A proposal to alter the state constitution to make the Tennessee attorney general a popularly elected post has once again failed to pass in the state Senate.
Senate Joint Resolution 123, sponsored by Mt. Juliet Republican Mae Beavers, already came up short once this session. On Feb. 5 those who voted “aye” outnumbered the noes, 15-14. However, that wasn’t enough support to meet the 17-vote minimum “constitutional majority” of the body required for passage.
On Thursday, SJR123 actually did worse than the first time. Like the vote last month, 15 senators voted in favor, but 16 voted against it this time.
There’d been speculation that a couple senators, Republican Mark Green of Clarksville and Minority Leader Jim Kyle, D-Memphis, might vote yes and push the elect-the-AG amendment over the top.

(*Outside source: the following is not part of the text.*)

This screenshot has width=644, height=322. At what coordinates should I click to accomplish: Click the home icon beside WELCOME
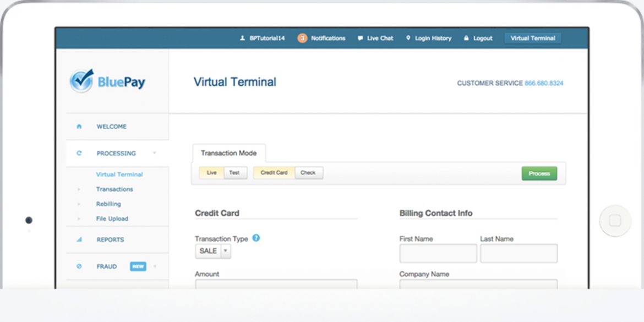79,126
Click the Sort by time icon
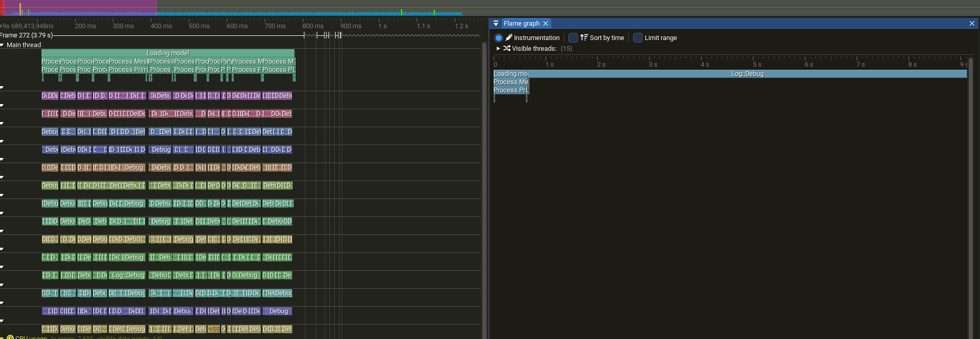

Green, who is sponsoring a proposed constitutional amendment of his own to alter the attorney general selection process — his would grant that power to state legislators — ended up voting no Thursday, as he did on Feb. 5.
Kyle, who is running for judge in Shelby County, did vote yes this time, However, Janice Bowling, R-Tullahoma, who like Kyle did not vote on Feb. 5, voted no Thursday. And Ophelia Ford, D-Memphis, switched from a yes last time to a no this time.
Green agrees that having the state attorney general picked by the Supreme Court creates a conflict of interest. But he also worries that making the attorney general run for office statewide will have the effect of attracting people who have higher political aspirations.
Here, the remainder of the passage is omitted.